2019-2020 Little Rock Winds season starts tonight

Image result for little rock windsThe Little Rock Winds and conductor Israel Getzov open their 2019-20 Season on Thursday, October 10th at 7:30 p.m. with “Melody and Passion”, a program of gorgeous melodies that exude passion and fire!

And, for the first time, the LR Winds’ will feature a string player as the guest soloist.  Stephen Feldman, cello, will perform Tramonto: Romanza for Cello and Winds, a reflective piece by Luis Serrano Alarcón that artfully employs full wind symphony accompaniment to the romantic cello solo.  Other lush melodies include songs from Gershwin’s “Porgy and Bess” and Whitacre’s Seal Lullaby.  Chance’s Incantation and Dance and the finale from Shostakovich’s Symphony No. 5 present passion and fire so hot, the band may need fire-proof tuxes.

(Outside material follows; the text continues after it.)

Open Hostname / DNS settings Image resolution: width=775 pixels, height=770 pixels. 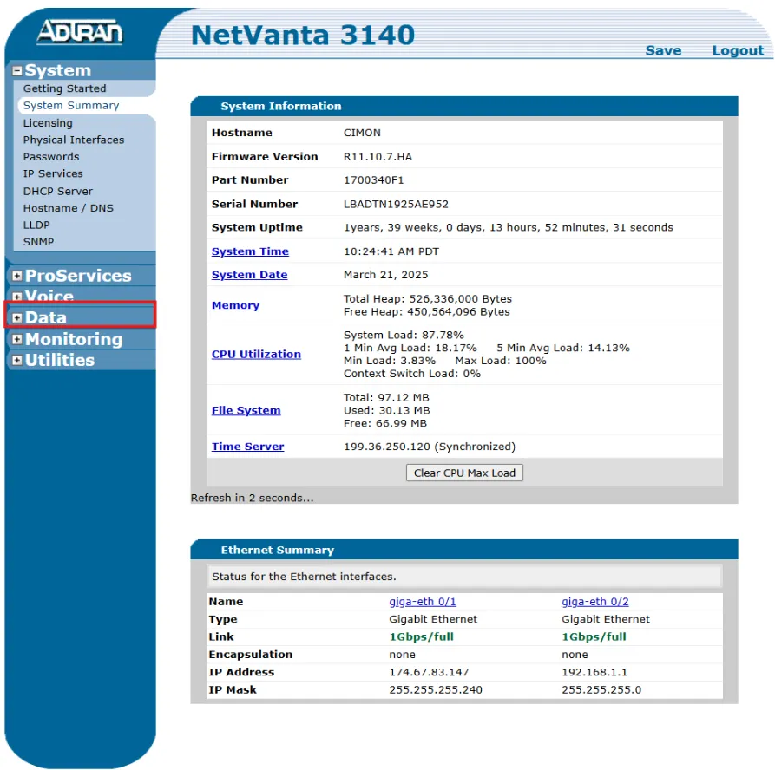pyautogui.click(x=68, y=208)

7:30 p.m. Thursday, October 10, 2019
Second Presbyterian Church, 600 Pleasant Valley Drive, Little Rock.

Tickets are available online at lrwinds.org and are $15 for adults, $12 for adults 65 and over, and free for students.

Program

Davide Delle Cese         L’Inglesina
John Barnes Chance    Incantation and Dance
Eric Whitacre                 The Seal Lullaby
George Gershwin         Porgy & Bess
Luis Serrano Alarcón   Tramonto: Romanza for Cello and Winds
                                           Stephen Feldman, cello
Dimitri Shostakovich    Symphony #5: Finale
Leonard Bernstein        Slava!

A gifted and enthusiastic communicator in recitals, chamber music, and solo performances, Stephen Feldman’s cello playing has taken him from St. John’s, Newfoundland, to Sacramento, California.  Formerly a member of the Fetter and Rivanna String Quartets, he also performed in the Quapaw and Sturgis String Quartets during his six years with the Arkansas Symphony Orchestra.

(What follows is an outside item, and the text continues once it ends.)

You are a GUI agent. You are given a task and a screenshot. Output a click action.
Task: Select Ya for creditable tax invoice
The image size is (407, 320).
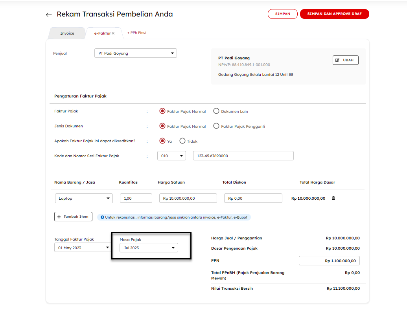pyautogui.click(x=162, y=141)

A graduate of Swarthmore College, the Eastman School of Music, and the State University of New York at Stony Brook, Feldman’s mentors include cellists Steven Doane and Timothy Eddy.  He considers chamber music coach Julius Levine and Baroque specialists Arthur Haas and Paul O’dette also to be significant musical influences.

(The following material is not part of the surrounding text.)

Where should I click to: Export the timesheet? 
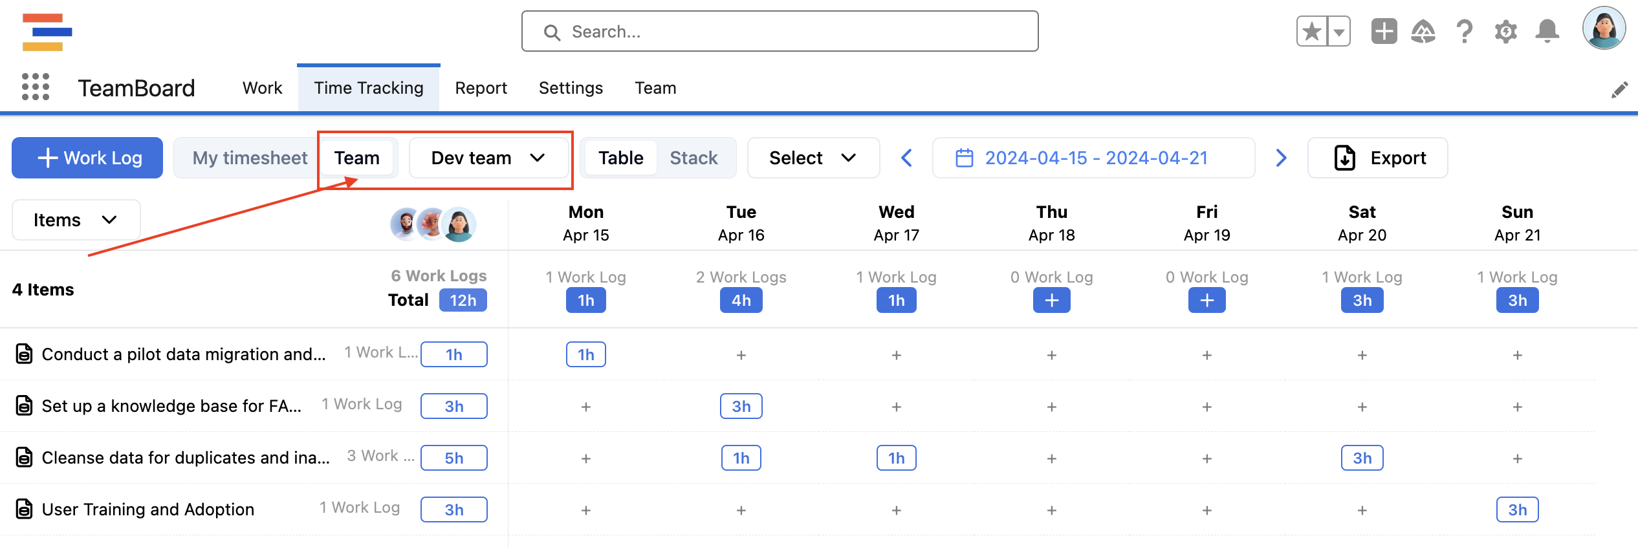coord(1377,158)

Israel Getzov has been the Music Director and Conductor of the Little Rock Wind Symphony since 2015.  He also serves as Music Director of the Conway Symphony Orchestra, and previously held the position of Associate Conductor of the Arkansas Symphony and Principal Conductor of the Tianjin Philharmonic, the resident orchestra of the Tianjin Grand Theater.  Mr. Getzov has conducted orchestras throughout the United States and abroad including Abilene Philharmonic, Asheville, Symphony, Cleveland Pops, Monroe Symphony, Skokie Valley Symphony, Shanghai Philharmonic, Symphony of the Mountains, Tianjin Symphony, Zhejiang Symphony Orchestra, Bolivia Classica, University of Taipei Symphony, and the Encuentro Jovenes Musicos Festival in La Paz, Bolivia.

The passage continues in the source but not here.